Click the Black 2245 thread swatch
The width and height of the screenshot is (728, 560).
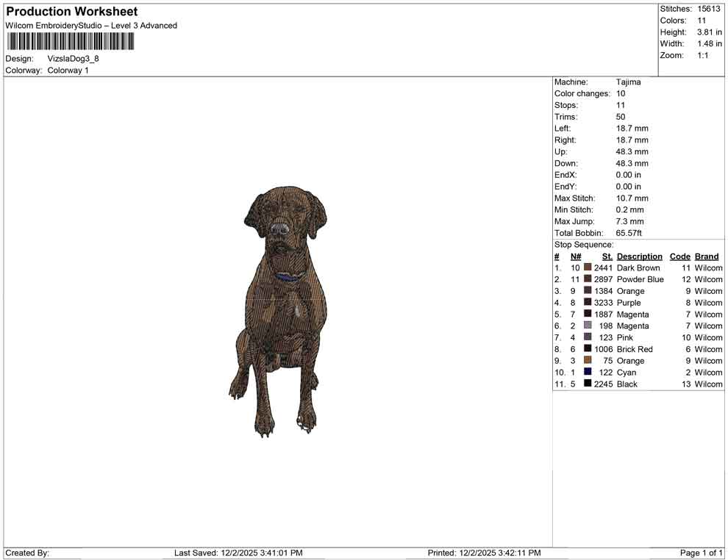click(588, 384)
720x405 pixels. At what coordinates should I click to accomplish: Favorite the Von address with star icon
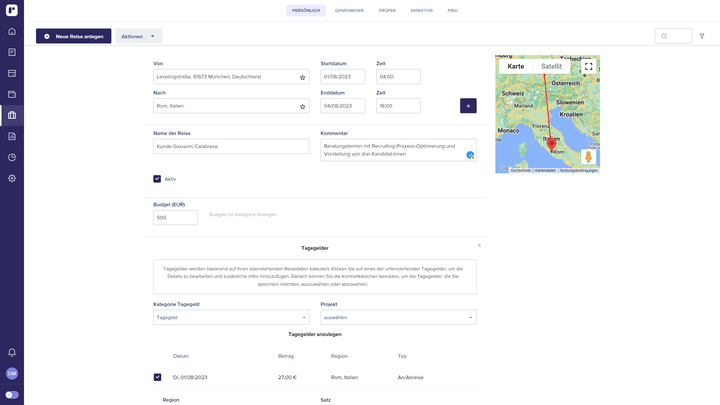click(303, 77)
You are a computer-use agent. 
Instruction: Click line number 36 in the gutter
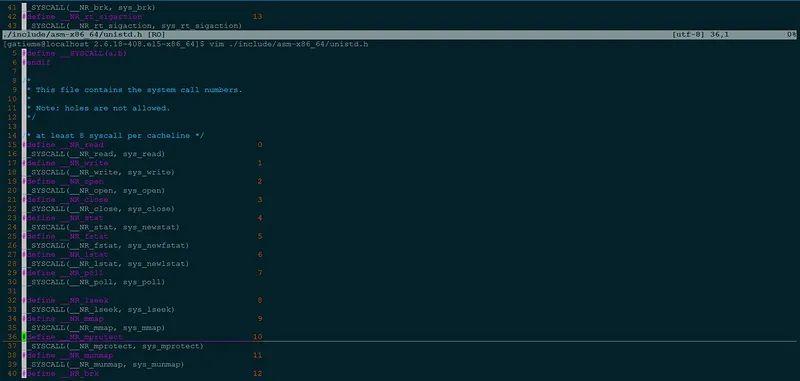[x=12, y=337]
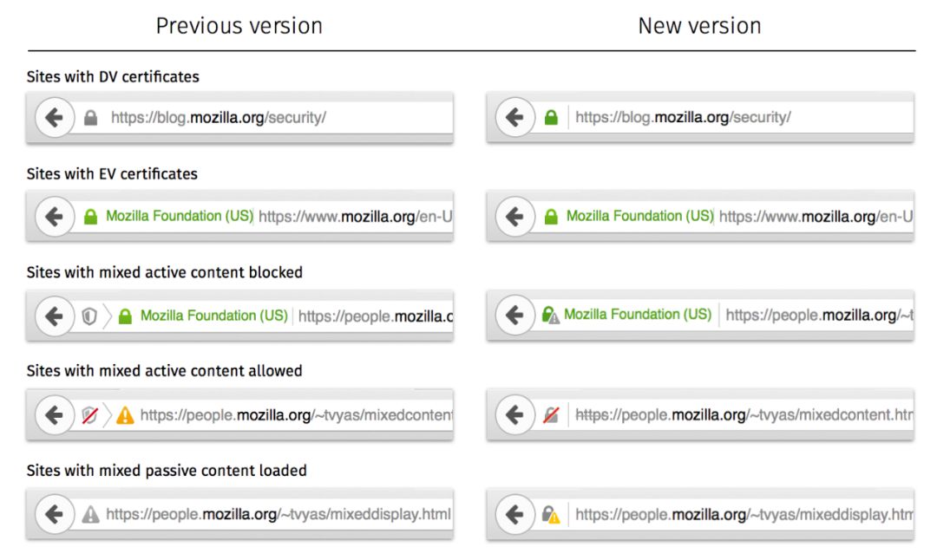
Task: Go back using arrow in New version passive-content bar
Action: (514, 515)
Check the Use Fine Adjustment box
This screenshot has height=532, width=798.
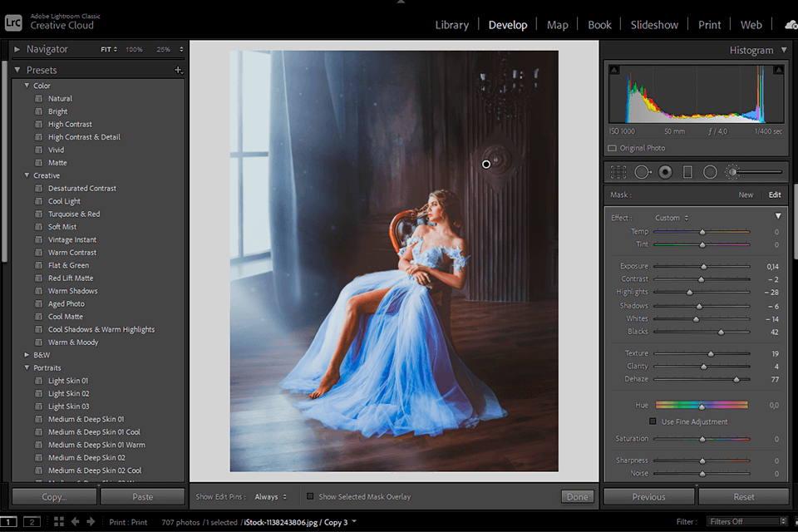653,421
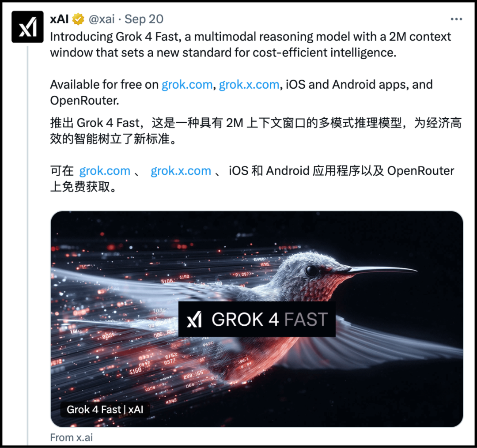Click the OpenRouter mention in Chinese text
This screenshot has width=477, height=448.
point(420,171)
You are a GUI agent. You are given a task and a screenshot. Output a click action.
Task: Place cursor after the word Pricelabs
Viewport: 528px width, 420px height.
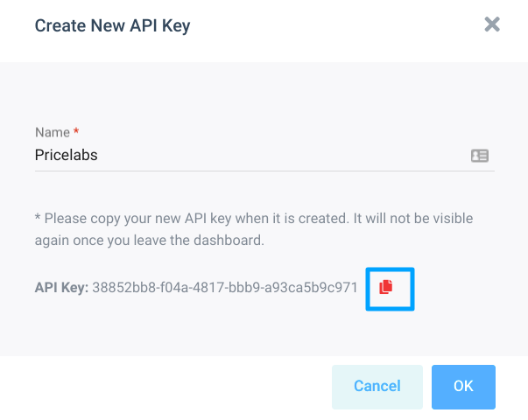click(x=98, y=156)
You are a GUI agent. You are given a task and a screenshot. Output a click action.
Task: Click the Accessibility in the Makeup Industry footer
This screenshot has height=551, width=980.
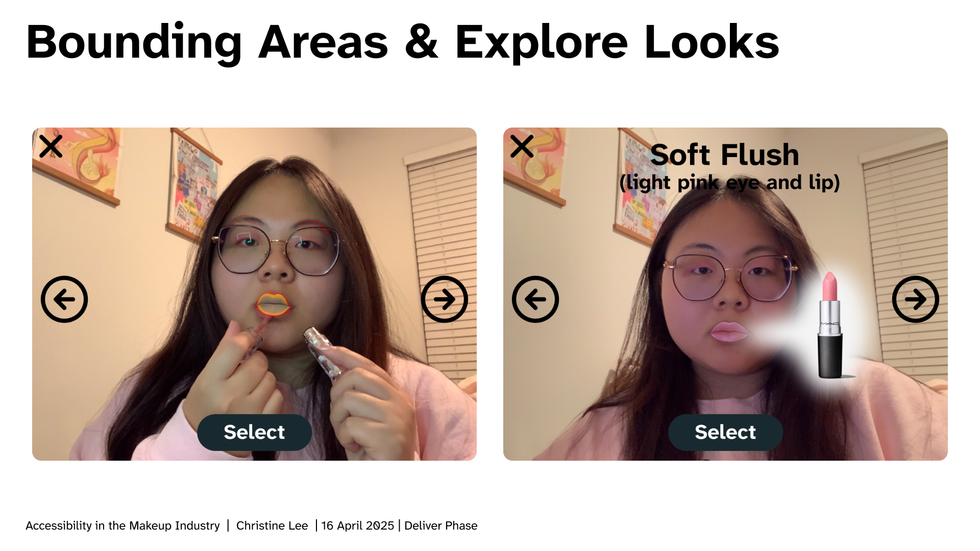coord(123,525)
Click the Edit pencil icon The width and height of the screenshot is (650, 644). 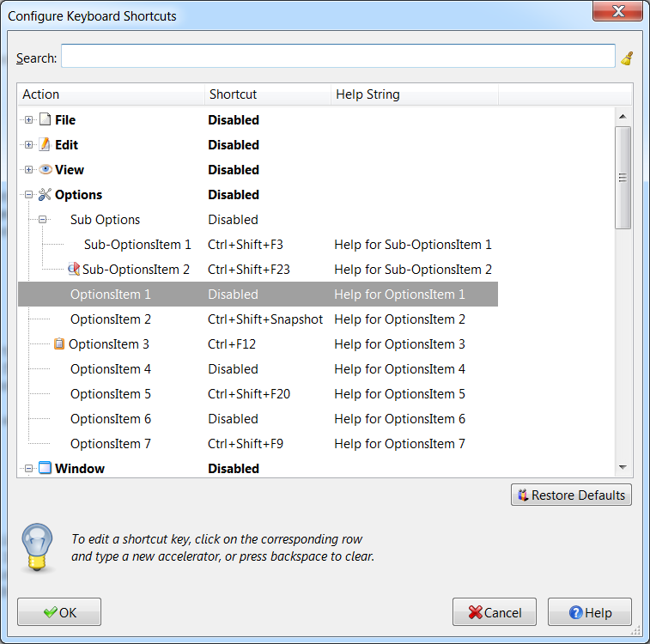tap(46, 145)
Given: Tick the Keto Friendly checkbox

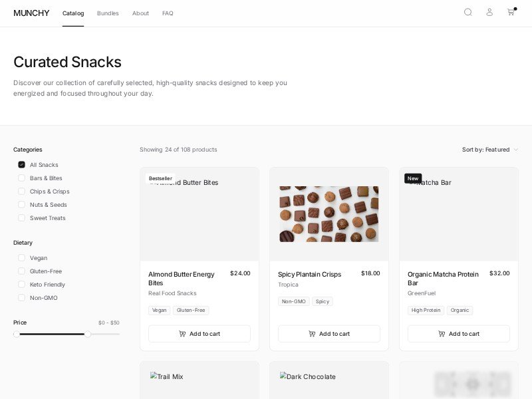Looking at the screenshot, I should tap(21, 285).
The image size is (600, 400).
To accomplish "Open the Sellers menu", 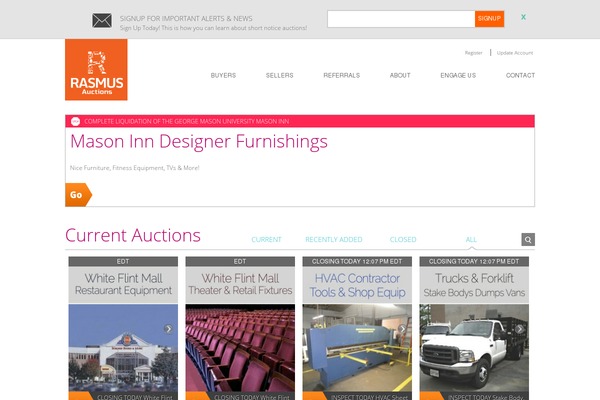I will coord(279,76).
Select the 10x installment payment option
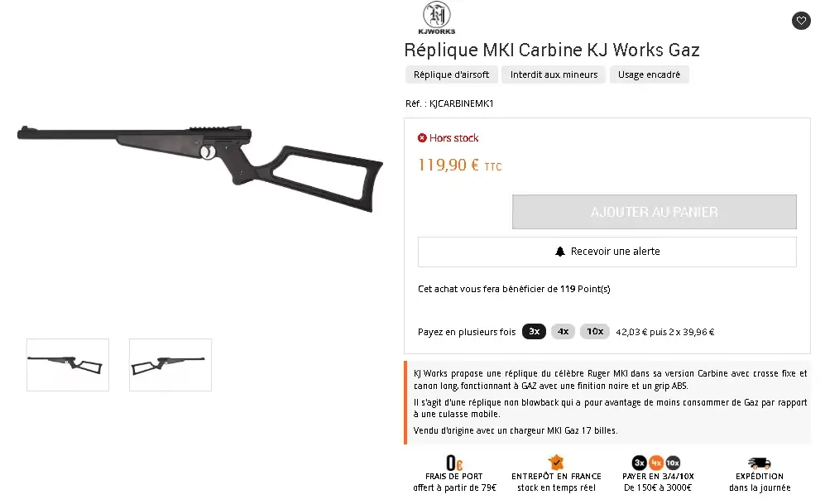 tap(594, 332)
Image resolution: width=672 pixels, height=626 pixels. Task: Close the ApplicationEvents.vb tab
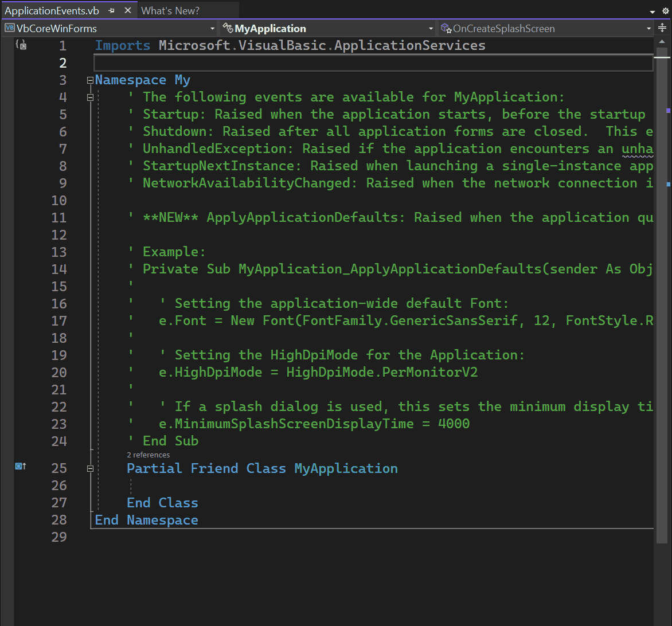click(x=127, y=10)
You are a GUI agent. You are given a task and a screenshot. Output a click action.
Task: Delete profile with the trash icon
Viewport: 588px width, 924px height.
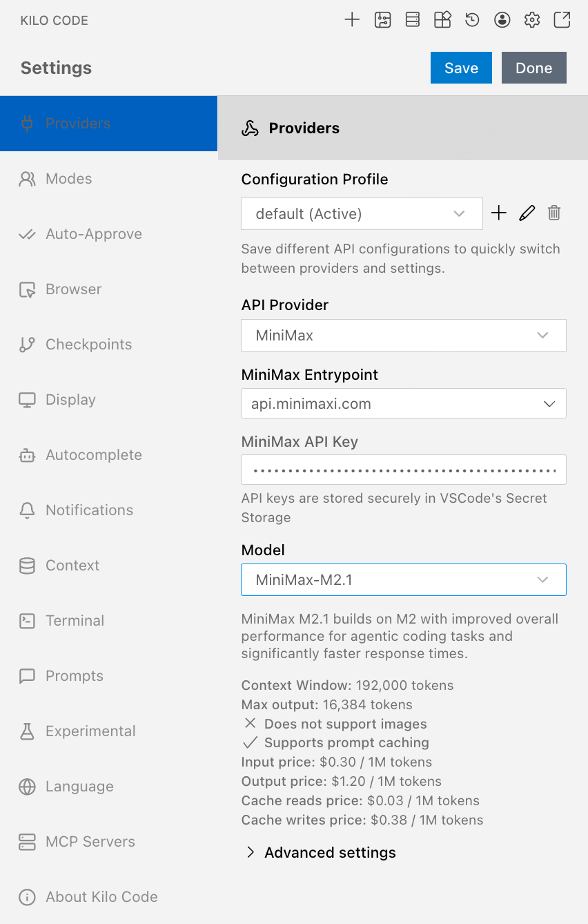point(554,213)
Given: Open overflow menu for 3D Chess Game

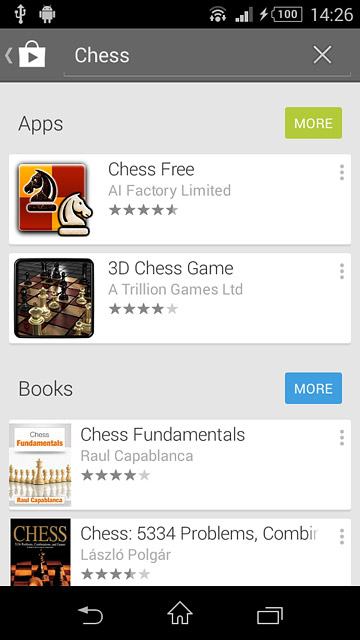Looking at the screenshot, I should [x=342, y=271].
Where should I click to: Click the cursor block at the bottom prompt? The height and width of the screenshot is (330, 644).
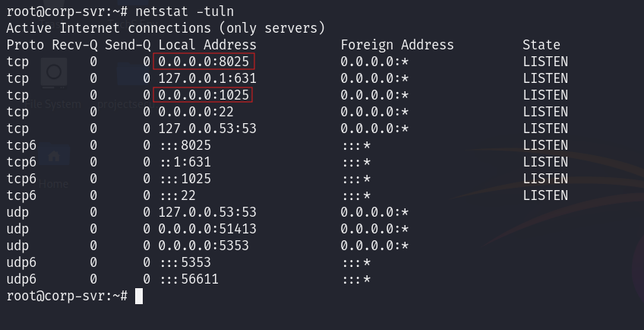139,296
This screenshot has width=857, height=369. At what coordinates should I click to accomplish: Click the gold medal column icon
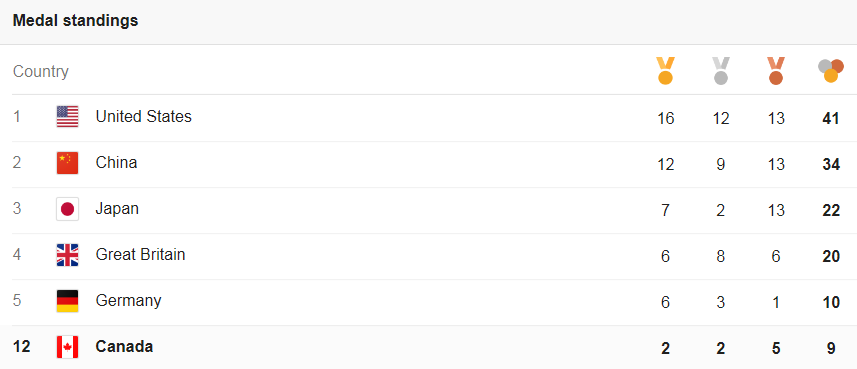[x=665, y=71]
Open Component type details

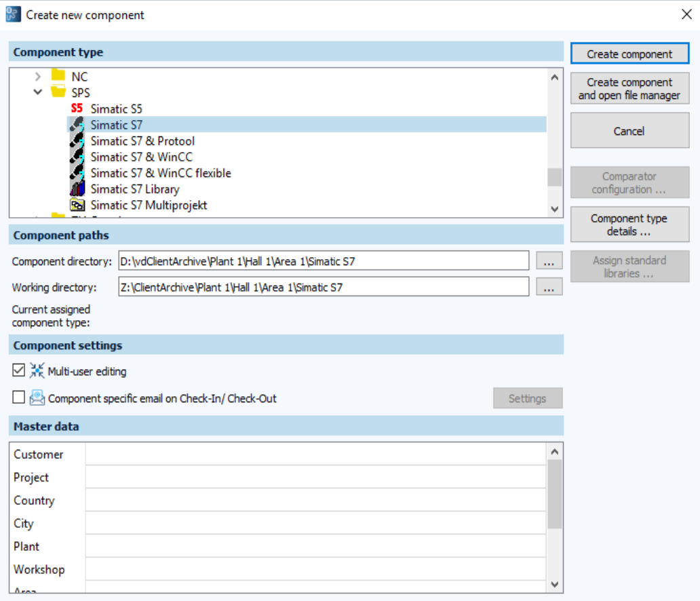(629, 224)
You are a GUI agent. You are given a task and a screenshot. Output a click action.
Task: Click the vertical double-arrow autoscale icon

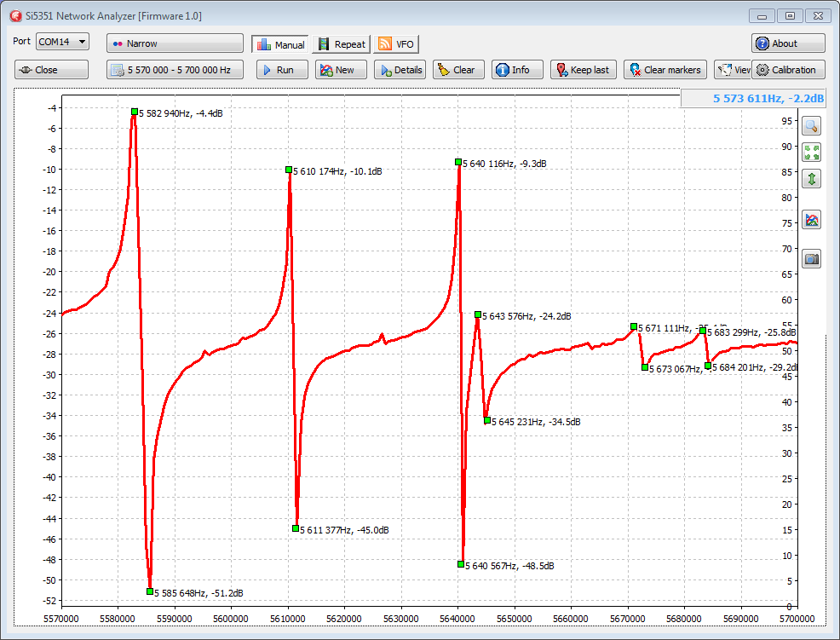812,179
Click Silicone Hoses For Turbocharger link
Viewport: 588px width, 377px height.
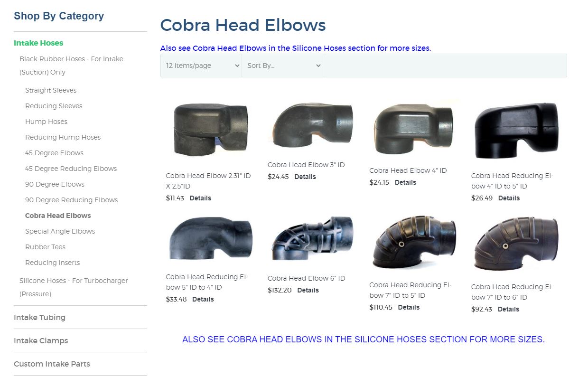click(74, 287)
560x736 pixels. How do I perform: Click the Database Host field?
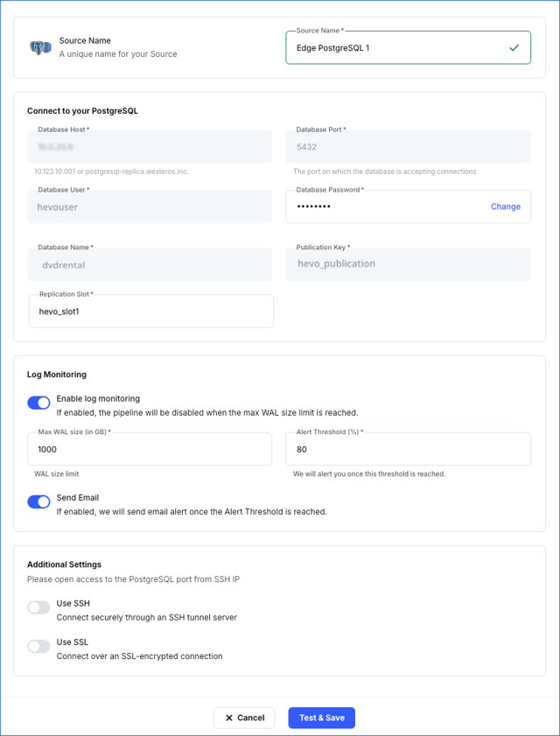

·····

**Task to carry out**
Retype the line containing "Task: Click the vertical" and each line after it through the last line of the entries above, exactly, with no pictures and nothing else.

**Answer for this exercise**
Task: Click the vertical double-arrow autoscale icon

812,179
Click Silicone Hoses For Turbocharger link
Viewport: 588px width, 377px height.
click(74, 287)
560x736 pixels. How do I perform: Click the Database Host field?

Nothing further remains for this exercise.